Section Learning Outcomes

Earlier, we started but didn’t finish talking about model selection, and making inferences based on linear regression models.

What if we had a model with several predictors, or a categorical predictor, rather than just one quantitative predictor?

This tutorial will give a short overview of a few common model selection tools.

ANOVA??

Note that for simple one-predictor linear regression, the p-value reported at the very end of the model summary is the same as the one for the slope in the coefficient table.

This is only the case when there’s only one, quantitative predictor, since the test at the bottom is testing \(H_0: \text{all the slopes in the model are 0 for all predictors}\). But…it’s reported along with an F-statistic – which reminds us of the one-way ANOVA possibly encountered in a previous stats course.
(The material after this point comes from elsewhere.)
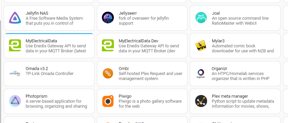Viewport: 288px width, 123px height.
Task: Click the Organizr ring logo icon
Action: coord(200,74)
As you later fit models with more than just one predictor, ANOVA does come up as one approach for testing hypotheses about predictor-response associations!

Case Study: Gratitude

A growing body of research has documented the effects that practicing gratitude can have on people – providing not just spiritual and mental-health benefits, but even improving physical health.

Dataset

We will dive further into this topic – learning about ANOVA and some other tests along the way – via a case study where researchers tried to collect data to answer:

“How does gratitude affect peoples’ mental and physical well-being?”
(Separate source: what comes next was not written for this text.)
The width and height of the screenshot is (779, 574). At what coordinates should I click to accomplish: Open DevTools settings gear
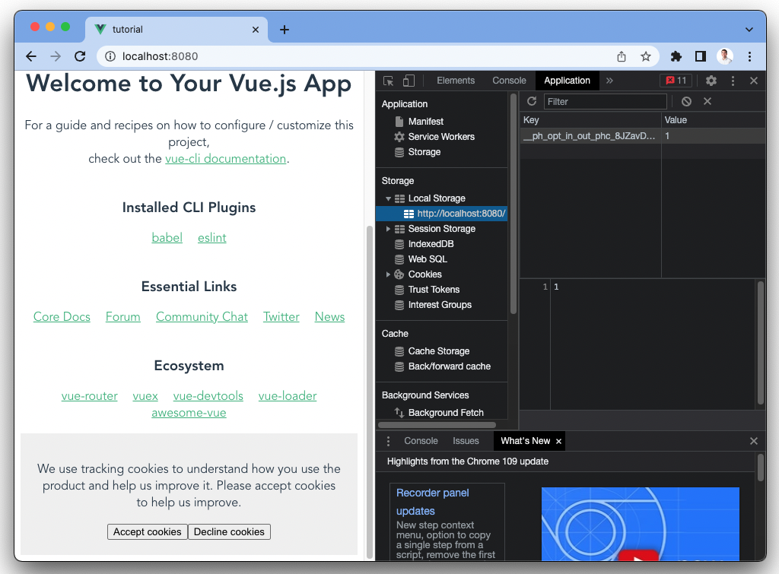click(x=711, y=81)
The data are simulated based on the results of a paper published in 2003:

Can We Induce Gratitude?

To understand whether gratitude can cause improvements in mental and physical health and practices, the researchers needed to do a randomized study, in which they somehow controlled peoples’ gratitude levels. How did they do that?

First, they recruited nearly 200 college students to participate in their study.

They asked participants to complete a weekly journal, writing lists of things that they were grateful for. 1/3 of study participants were randomly assigned to this group - the gratitude group.

Other participants were asked to write about things that annoyed them instead – this was the hassles group.

Finally, a control group – the events group – just wrote about events in the past week that had affected them (could be either positive or negative).

Before delving into any other questions, the researchers had to verify that the gratitude group actually felt more grateful than the other groups…

More Design Details

In addition to the journals, all the students had to complete weekly surveys about their behavior and state of mind.

For example, they had to state how often (on a scale of 1 to 5) they experienced each of a set of feelings over the preceding week:

Pulling out Gratitude

The researchers combined scores from the words thankful, appreciative, and grateful to assess participants’ gratitude. In our dataset, this value is called gratitude_score.

The Data

How do the data actually look?

It seems like perhaps the gratitude_score is higher for the gratitude group and lower for the others, but we really need statistical inference to have more confidence in our judgment of whether the difference is real or if the differences between groups could just be the result of random sampling variation.

Our Questions

As Emmons and McCullough did, our first job will be to test whether the mean gratitude_score is the same for the different groups in the study – the gratitude group, the hassles group, and the events group.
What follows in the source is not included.